The following is excerpted from an online article posted by StudyFinds.
It turns out mom was wrong, vegetables aren’t keeping you healthy — at least when it comes to heart disease. A new study reveals that the number of vegetables a person eats each day has little to no impact on their risk for cardiovascular disease.
An international team from the United Kingdom and China examined nearly 400,000 people, studying the link between consuming cooked and raw vegetables and their risk for heart problems. After accounting for socio-economic and lifestyle factors which can influence the impact a person’s diet has on their health, the team found there was little evidence eating more vegetables keeps the heart-healthy.
Scientists still maintain that eating a balanced and healthy diet is the right thing to do. Studies show healthy eating can limit the risk of developing many diseases, including cancer and diabetes.
Before this study, scientists believed that nutrients in vegetables, such as carotenoids and alpha-tocopherol, played some role in protecting against cardiovascular disease. However, the evidence proving this has been inconsistent.

++++++++++

■ **Brief**:
Answer the following from the excerpt on vegetables and heart disease:
(a) About how many people did the international team examine?
(b) Which two nutrients in vegetables did scientists believe played some role in protecting against cardiovascular disease?
(c) Which diseases are named as ones whose risk healthy eating can limit?

++++++++++

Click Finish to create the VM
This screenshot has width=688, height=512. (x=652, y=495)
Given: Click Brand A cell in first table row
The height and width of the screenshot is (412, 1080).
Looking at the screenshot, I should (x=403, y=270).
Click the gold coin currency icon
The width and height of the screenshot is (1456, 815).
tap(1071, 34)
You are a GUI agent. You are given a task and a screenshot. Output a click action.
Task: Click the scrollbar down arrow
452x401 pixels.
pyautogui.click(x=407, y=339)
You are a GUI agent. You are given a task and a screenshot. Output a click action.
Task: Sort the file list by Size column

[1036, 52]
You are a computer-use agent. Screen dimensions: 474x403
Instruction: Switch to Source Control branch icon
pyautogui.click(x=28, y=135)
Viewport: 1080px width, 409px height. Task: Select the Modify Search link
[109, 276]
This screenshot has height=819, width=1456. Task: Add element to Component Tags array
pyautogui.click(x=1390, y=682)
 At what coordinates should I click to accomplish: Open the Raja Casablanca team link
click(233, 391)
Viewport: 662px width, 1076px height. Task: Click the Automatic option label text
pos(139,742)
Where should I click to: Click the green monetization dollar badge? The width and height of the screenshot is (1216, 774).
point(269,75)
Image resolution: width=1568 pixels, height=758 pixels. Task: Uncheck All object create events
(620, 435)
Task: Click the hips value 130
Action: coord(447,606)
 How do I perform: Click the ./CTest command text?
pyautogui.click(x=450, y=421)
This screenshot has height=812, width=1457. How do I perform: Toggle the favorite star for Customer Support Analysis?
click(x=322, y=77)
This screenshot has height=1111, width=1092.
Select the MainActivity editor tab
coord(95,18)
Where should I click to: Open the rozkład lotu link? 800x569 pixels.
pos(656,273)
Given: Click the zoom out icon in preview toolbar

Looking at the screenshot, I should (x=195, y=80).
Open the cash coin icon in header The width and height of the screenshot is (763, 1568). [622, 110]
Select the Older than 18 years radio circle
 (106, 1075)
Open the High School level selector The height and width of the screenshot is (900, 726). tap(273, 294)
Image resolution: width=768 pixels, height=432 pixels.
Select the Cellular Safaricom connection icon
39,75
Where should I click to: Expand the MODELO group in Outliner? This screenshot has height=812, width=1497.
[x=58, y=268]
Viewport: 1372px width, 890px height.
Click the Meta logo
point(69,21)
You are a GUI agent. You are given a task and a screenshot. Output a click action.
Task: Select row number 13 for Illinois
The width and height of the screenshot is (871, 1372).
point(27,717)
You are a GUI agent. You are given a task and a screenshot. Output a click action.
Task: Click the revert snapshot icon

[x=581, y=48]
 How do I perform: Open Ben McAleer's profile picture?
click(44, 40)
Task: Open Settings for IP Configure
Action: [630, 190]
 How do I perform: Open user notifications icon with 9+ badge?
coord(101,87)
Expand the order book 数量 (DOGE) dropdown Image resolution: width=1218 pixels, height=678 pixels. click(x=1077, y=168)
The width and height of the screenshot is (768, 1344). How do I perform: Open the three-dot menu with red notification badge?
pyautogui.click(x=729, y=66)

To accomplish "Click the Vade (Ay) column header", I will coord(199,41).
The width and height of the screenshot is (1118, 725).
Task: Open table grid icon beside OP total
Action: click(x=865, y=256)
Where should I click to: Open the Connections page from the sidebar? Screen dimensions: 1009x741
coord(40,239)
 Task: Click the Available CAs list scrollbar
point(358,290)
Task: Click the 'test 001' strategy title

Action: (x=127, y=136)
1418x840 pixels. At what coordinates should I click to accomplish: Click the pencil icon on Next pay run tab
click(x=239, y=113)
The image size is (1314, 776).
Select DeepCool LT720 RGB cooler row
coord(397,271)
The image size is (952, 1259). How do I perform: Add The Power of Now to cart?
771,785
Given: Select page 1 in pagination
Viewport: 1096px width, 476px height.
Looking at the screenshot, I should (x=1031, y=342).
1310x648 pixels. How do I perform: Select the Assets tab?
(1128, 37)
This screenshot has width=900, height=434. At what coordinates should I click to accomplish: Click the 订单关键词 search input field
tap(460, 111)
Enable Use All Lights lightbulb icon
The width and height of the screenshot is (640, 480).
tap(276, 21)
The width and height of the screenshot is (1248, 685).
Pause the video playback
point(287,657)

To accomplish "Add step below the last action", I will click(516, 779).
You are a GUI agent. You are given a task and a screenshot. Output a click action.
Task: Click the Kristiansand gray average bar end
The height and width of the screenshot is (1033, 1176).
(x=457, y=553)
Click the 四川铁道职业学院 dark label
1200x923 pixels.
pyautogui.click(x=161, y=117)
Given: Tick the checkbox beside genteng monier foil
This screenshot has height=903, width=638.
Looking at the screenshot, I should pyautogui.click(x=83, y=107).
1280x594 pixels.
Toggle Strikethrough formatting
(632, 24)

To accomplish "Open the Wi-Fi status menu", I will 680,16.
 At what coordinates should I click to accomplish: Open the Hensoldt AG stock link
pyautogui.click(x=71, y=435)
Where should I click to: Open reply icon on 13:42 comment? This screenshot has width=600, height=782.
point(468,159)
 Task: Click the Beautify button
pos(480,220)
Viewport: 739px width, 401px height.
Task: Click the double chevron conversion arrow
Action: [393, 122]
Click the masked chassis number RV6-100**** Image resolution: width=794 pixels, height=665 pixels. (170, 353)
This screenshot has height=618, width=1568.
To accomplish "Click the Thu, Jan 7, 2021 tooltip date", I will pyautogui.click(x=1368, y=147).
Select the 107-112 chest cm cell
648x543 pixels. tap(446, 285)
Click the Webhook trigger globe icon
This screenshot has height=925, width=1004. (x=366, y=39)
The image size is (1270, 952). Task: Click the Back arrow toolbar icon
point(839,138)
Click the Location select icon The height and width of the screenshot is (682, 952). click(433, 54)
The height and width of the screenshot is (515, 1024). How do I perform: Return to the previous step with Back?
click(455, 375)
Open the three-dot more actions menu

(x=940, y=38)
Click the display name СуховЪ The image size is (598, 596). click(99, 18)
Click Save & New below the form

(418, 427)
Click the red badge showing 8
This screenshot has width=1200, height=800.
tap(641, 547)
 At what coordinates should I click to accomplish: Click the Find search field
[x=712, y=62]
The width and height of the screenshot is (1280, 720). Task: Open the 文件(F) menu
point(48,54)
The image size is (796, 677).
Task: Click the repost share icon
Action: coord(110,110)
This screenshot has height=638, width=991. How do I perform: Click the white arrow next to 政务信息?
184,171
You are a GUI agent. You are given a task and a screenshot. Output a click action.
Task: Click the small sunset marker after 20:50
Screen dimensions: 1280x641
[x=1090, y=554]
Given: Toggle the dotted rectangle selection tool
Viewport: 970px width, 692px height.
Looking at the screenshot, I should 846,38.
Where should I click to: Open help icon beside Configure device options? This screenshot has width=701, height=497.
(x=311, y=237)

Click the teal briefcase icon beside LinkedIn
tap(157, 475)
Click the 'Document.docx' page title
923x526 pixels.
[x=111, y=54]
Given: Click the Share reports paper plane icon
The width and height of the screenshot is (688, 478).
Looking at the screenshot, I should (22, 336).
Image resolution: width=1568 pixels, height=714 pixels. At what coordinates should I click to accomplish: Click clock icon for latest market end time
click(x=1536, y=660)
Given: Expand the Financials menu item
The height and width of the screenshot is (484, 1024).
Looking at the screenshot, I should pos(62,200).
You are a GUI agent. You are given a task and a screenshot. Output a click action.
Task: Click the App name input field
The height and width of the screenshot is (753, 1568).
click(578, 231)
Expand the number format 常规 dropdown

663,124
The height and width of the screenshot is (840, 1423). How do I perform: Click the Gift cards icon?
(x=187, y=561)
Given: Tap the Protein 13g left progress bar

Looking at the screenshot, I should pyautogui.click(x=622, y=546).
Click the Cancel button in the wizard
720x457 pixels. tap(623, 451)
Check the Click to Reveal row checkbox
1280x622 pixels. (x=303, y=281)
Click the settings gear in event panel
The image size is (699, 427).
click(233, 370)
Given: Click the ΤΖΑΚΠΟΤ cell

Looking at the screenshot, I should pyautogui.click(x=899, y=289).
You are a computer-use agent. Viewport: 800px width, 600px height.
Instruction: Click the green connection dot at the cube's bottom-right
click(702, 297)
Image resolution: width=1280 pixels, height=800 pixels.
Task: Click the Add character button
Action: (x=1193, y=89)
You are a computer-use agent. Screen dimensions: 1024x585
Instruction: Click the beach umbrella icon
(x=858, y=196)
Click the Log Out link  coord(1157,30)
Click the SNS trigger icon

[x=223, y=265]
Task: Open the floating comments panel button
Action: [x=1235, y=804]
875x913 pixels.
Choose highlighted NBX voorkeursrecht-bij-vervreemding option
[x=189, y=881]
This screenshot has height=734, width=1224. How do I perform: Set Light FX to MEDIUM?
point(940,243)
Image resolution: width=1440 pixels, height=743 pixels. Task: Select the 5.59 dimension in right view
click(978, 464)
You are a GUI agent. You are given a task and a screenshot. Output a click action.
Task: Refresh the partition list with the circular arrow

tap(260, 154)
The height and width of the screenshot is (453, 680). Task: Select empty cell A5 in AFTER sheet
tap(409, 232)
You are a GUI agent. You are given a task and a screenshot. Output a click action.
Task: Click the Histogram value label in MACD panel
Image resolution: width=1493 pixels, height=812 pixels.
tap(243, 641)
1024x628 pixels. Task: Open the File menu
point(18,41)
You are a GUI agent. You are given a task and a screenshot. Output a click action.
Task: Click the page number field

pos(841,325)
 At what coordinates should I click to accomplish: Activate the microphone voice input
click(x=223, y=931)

++++++++++

■ **Answer for the task**:
(a) Nearly 400,000 people.
(b) Carotenoids and alpha-tocopherol.
(c) Cancer and diabetes.